▶ COMPITO ASSEGNATO A
Secondo il testo sullo scompenso cardiaco, di quanti pazienti conteneva i dati il registro esaminato dallo studio OPTIMIZE-HF?
▶ COMPITO ASSEGNATO B
Riporta senza modifiche il brano del testo sullo scompenso cardiaco che inizia dalle parole "Lo scompenso cardiaco, com'" e si ferma dopo le parole "oltre 41.000 pazienti.".

▶ TESTO FORNITO
- - - - - - -
Nello studio OPTIMIZE-HF sono state confrontate le caratteristiche cliniche e la risposta ai farmaci dei due tipi di scompenso cardiaco.


Lo scompenso cardiaco, com' è ormai noto, può presentarsi con due quadri ecocardiografici diversi: il primo, con frazione di eiezione (FE) ridotta, è conosciuto con il nome di scompenso da disfunzione sistolica, l'altro, con frazione di eiezione conservata, è noto anche come scompenso da disfunzione diastolica. Lo studio OPTIMIZE-HF (Organized Program to Initiate Lifesaving Treatment in Hospitalized Patients with Heart Failure) ha indagato quali sono le principali differenze tra di due tipi, esaminando i dati di un registro di pazienti ricoverati per scompenso cardiaco di nuova diagnosi oppure per peggiormento di scompenso cardiaco pre-esistente[1]. Si tratta di uno studio osservazionale, tuttavia il registro conteneva i dati di oltre 41.000 pazienti.
- - - - - - -
▶ DATI FORNITI
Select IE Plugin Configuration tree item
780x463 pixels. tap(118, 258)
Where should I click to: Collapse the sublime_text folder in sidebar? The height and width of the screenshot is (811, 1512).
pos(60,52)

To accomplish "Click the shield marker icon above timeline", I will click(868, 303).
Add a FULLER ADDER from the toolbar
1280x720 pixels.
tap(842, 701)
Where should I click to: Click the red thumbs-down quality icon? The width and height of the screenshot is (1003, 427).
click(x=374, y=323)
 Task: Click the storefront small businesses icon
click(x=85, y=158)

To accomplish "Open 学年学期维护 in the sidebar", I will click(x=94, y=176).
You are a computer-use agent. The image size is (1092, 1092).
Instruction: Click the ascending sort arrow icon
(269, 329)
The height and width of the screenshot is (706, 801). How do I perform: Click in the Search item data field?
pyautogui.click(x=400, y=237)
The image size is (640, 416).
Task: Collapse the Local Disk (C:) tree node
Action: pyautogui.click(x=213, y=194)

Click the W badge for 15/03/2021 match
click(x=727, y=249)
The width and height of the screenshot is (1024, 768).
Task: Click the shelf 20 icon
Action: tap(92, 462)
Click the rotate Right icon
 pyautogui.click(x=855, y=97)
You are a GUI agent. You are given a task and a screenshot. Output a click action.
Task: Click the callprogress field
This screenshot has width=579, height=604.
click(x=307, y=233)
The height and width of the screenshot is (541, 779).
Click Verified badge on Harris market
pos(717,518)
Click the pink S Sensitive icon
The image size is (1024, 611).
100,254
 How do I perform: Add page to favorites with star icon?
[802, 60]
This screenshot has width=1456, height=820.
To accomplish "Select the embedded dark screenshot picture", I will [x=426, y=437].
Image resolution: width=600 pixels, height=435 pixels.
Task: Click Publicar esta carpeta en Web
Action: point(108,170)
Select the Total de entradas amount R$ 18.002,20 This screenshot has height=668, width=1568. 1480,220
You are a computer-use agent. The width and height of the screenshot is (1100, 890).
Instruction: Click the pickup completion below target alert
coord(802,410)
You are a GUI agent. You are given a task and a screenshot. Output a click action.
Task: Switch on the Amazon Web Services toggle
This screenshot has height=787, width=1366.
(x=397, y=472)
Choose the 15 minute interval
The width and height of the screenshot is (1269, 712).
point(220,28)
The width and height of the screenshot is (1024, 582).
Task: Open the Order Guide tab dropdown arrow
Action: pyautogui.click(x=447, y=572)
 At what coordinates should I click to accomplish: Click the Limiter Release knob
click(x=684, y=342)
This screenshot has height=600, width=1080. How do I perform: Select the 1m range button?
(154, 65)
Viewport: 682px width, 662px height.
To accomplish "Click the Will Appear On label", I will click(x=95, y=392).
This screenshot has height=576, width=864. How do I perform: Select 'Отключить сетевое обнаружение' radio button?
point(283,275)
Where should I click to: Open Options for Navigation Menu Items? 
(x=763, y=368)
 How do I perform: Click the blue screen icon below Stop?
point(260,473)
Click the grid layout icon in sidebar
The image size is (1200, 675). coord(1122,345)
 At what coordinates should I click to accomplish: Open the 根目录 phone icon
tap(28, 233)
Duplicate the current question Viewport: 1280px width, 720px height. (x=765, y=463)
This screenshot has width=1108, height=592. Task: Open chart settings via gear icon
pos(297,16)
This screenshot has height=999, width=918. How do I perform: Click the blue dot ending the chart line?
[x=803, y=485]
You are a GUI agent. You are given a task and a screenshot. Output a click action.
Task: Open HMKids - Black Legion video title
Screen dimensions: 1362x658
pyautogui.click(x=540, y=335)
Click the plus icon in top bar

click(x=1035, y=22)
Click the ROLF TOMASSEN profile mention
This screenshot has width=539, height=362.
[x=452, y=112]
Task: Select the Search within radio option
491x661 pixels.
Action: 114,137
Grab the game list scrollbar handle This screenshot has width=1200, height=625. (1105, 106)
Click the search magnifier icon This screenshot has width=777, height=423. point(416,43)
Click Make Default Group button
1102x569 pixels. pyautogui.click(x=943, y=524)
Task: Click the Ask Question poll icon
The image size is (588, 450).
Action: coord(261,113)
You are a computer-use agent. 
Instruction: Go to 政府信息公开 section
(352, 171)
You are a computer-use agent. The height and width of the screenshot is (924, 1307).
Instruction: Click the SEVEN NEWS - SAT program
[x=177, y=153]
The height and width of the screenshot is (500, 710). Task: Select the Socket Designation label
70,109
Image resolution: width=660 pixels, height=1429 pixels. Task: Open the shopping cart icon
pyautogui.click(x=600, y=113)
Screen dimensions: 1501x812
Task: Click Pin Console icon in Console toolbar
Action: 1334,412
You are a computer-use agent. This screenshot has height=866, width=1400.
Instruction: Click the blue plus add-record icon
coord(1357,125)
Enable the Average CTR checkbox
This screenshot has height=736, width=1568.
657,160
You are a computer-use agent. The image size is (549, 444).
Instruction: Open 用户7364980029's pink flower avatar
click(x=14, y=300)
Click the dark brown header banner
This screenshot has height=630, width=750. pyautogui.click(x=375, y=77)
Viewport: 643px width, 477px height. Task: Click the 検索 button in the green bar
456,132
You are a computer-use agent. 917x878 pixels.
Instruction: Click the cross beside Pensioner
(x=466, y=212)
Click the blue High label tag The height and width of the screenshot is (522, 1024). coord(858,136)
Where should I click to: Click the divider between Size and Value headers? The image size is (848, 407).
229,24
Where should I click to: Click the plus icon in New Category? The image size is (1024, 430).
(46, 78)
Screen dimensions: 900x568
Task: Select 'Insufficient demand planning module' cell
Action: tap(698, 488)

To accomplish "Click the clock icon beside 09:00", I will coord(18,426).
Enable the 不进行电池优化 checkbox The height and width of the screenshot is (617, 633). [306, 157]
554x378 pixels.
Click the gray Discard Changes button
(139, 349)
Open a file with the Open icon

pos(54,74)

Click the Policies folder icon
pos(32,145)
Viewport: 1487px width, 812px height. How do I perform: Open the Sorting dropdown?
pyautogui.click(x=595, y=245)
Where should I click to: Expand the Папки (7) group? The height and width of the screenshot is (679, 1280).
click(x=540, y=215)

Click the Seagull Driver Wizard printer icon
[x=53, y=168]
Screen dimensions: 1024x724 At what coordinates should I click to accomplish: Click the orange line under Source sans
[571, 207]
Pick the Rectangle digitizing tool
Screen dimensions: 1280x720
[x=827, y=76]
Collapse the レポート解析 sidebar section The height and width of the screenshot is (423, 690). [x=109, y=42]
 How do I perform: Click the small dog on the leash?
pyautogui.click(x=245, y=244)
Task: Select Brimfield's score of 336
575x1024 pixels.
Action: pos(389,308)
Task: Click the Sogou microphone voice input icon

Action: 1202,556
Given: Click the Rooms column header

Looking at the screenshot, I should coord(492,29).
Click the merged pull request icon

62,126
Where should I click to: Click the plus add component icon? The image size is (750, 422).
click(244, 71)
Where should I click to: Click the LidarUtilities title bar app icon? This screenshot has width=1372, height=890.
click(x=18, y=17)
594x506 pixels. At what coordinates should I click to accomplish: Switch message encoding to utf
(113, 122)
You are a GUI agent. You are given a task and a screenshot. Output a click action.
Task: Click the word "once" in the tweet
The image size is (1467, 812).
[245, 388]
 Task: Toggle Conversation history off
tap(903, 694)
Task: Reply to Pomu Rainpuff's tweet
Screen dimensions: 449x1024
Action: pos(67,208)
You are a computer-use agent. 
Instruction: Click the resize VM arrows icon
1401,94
- - - - - - -
▶ RISPOSTA ATTESA A
Il registro conteneva i dati di oltre 41.000 pazienti.

▶ RISPOSTA ATTESA B
Lo scompenso cardiaco, com' è ormai noto, può presentarsi con due quadri ecocardiografici diversi: il primo, con frazione di eiezione (FE) ridotta, è conosciuto con il nome di scompenso da disfunzione sistolica, l'altro, con frazione di eiezione conservata, è noto anche come scompenso da disfunzione diastolica. Lo studio OPTIMIZE-HF (Organized Program to Initiate Lifesaving Treatment in Hospitalized Patients with Heart Failure) ha indagato quali sono le principali differenze tra di due tipi, esaminando i dati di un registro di pazienti ricoverati per scompenso cardiaco di nuova diagnosi oppure per peggiormento di scompenso cardiaco pre-esistente[1]. Si tratta di uno studio osservazionale, tuttavia il registro conteneva i dati di oltre 41.000 pazienti.